SELECTED TEXT

* * *

Skip to main content
ARS Home » Midwest Area » Ames, Iowa » Corn Insects and Crop Genetics Research » Research » Publications at this Location » Publication #394458

Research Project: MaizeGDB: Enabling Access to Basic, Translational, and Applied Research Information

Location: Corn Insects and Crop Genetics Research

Title: Maize feature store: a centralized resource to manage and analyze curated maize multi-omics features for machine learning applications

Author
item SEN, SHATABDI - Iowa State University
item Woodhouse, Margaret
item Portwood, John
item Andorf, Carson

Submitted to: Database: The Journal of Biological Databases and Curation
Publication Type: Peer Reviewed Journal
Publication Acceptance Date: 10/9/2023
Publication Date: 11/6/2023
Citation: Sen, S., Woodhouse, M.H., Portwood Ii, J.L., Andorf, C.M. 2023. Maize feature store: a centralized resource to manage and analyze curated maize multi-omics features for machine learning applications. Database: The Journal of Biological Databases and Curation . 2023. Article baad078. https://doi.org/10.1093/database/baad078.

* * *

GIVEN RECORDS
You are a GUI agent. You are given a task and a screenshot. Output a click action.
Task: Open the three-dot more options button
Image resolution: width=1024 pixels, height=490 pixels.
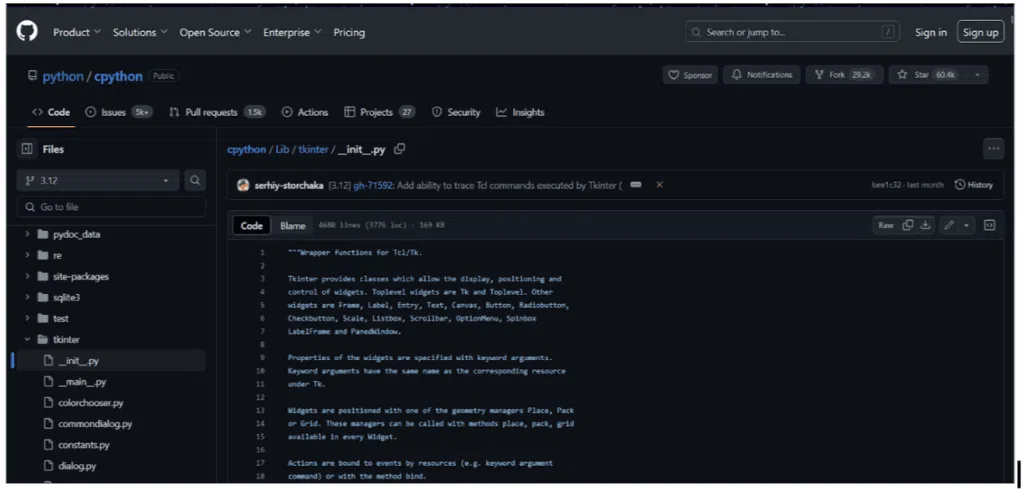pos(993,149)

* * *

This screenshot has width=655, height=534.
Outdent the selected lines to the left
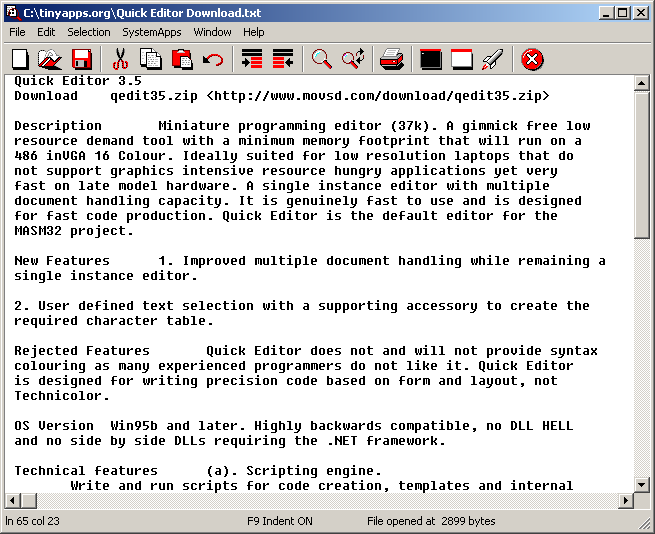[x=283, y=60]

* * *

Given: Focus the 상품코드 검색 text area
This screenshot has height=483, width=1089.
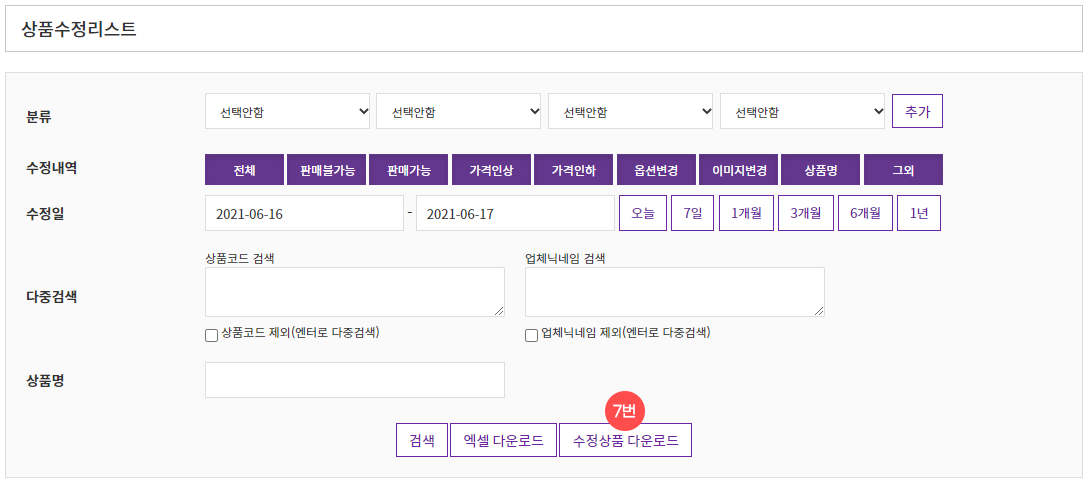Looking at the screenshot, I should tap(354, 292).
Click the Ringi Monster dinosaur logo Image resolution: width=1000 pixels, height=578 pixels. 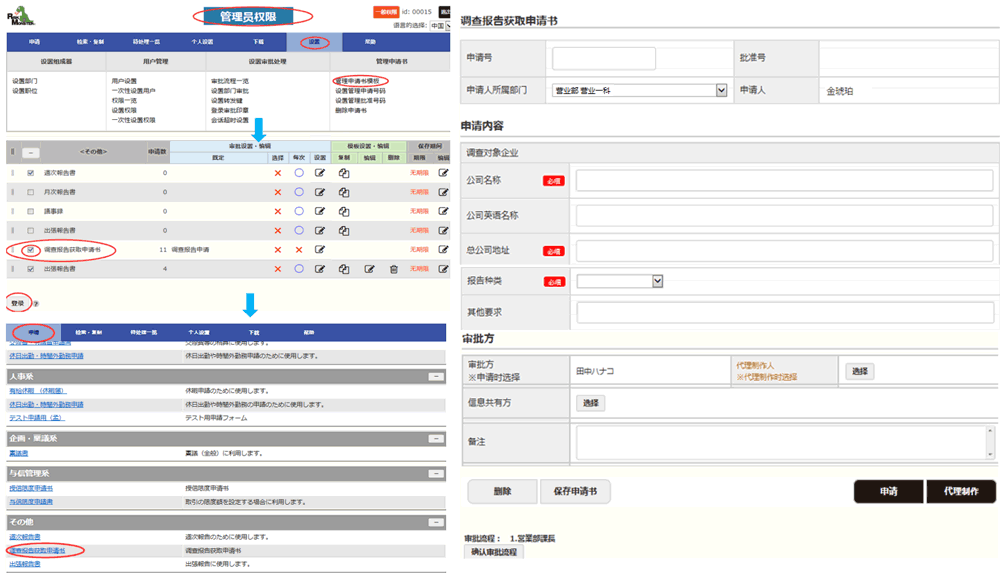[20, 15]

* * *

REQUIRED TASKS
**1.** Return everything from "Title: Maize feature" down to "Article baad078. https://doi.org/10.1093/database/baad078." in the maize feature store publication page, copied exactly.
**2.** According to the maize feature store publication page, on what date was the paper accepted for publication?

SET OF ANSWERS
**1.**
Title: Maize feature store: a centralized resource to manage and analyze curated maize multi-omics features for machine learning applications

Author
item SEN, SHATABDI - Iowa State University
item Woodhouse, Margaret
item Portwood, John
item Andorf, Carson

Submitted to: Database: The Journal of Biological Databases and Curation
Publication Type: Peer Reviewed Journal
Publication Acceptance Date: 10/9/2023
Publication Date: 11/6/2023
Citation: Sen, S., Woodhouse, M.H., Portwood Ii, J.L., Andorf, C.M. 2023. Maize feature store: a centralized resource to manage and analyze curated maize multi-omics features for machine learning applications. Database: The Journal of Biological Databases and Curation . 2023. Article baad078. https://doi.org/10.1093/database/baad078.

**2.** 10/9/2023